HOUSTON COUNTY, Ala. (WDHN) — With the omicron variant surging in Alabama, medical experts expect hospitalizations statewide to exceed the number seen during the Delta surge.

With a current state positivity rate the highest we have seen thus far, experts like the President of the Alabama Hospital Association, Dr. Don Williamson, said hospitalizations across the state will continue to increase.

As of Tuesday, there were 2,946 patients battling COVID-19 in hospitals across the state. This number has surpassed the summer peak of 2,890 COVID patients and medical experts believe it will be only a matter of time until statewide hospitalizations exceed the all-time high which was 3,000.

“This is where we absolutely didn’t want to be,” Dr. Williamson said. “It looks we are going to have as many people in the hospital with this surge as we did in August and September.”

Which Williamson says puts the state very dangerous situation.
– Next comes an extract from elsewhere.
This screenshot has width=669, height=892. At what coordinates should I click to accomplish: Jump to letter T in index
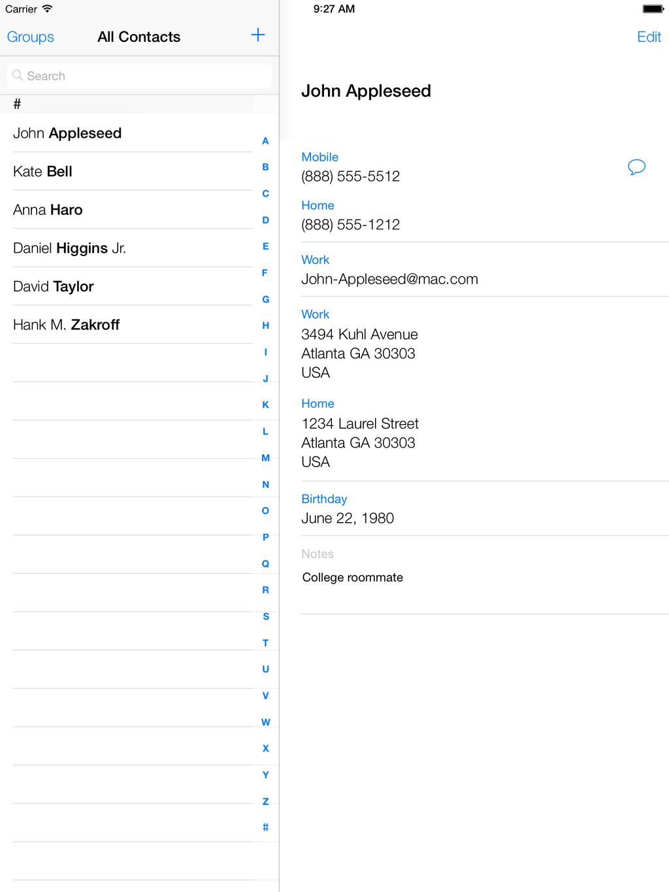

On top of overcrowded emergency rooms, hospitals across the state are already canceling in-patient elected procedures and converting spaces into ICUs to treat patients.

Williamson believes the current COVID situation the state is in will just continue to worsen.

“Not for just COVID patients,” Williamson said. “This is going to be a much bigger problem for everybody else. Heart attacks, strokes, we are going to find people are going to have to wait longer for care. We are going to find transfers difficult if not impossible.”

Dr. Williamson said the most concerning thing about the omicron variant is that the state hasn’t quite yet reached its peak, meaning the number of COVID cases and hospitalizations will continue reaching points never before seen.

“This occurs at a time when our staffing is much much more challenged,” Dr. Williamson said. “On Monday, statewide we only had 5% available ICU beds, only 77 state-wide.”

Dr. Williamson tells WDHN, despite it not being popular, wearing a mask and getting vaccination remains the best defense to keeping hospitalizations, cases, and deaths associated with COVID-19 as low as possible.